***** Data supplied

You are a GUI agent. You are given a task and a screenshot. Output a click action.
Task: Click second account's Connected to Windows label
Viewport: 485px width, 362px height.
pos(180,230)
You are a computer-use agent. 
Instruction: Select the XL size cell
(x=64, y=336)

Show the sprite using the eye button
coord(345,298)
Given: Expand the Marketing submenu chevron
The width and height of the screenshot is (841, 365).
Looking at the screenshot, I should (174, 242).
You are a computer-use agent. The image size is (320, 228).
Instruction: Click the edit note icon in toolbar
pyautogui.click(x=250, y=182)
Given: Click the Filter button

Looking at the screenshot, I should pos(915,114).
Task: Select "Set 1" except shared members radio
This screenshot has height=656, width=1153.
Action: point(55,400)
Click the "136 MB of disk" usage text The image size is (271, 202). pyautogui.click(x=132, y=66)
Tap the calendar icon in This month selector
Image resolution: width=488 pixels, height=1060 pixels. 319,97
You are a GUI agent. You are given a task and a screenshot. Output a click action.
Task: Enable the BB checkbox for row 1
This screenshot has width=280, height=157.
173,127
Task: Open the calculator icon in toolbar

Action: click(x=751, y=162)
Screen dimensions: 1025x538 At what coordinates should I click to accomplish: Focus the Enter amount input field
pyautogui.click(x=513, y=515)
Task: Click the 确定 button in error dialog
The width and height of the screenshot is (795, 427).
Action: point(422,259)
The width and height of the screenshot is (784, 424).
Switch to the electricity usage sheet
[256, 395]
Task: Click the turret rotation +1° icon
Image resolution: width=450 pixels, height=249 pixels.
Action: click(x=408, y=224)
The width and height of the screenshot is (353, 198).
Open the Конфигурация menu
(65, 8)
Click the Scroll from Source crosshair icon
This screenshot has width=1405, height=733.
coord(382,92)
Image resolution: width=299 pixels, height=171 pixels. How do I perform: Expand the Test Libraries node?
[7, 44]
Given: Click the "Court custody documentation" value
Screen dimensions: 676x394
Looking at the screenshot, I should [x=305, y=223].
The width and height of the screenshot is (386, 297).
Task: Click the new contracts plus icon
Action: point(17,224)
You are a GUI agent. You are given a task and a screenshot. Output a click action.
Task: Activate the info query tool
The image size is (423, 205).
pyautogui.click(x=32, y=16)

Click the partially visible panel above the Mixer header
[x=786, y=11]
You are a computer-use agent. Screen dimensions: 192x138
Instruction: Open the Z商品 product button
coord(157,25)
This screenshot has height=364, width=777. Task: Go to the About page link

**********

• **About this task**: Go through the entries. Report every line that contains the word "computer".

• **Answer section**:
You are a computer-use agent. 
You are a computer-use agent. The image size is (320, 228).
You are a computer-use agent. Screen dimensions: 192x138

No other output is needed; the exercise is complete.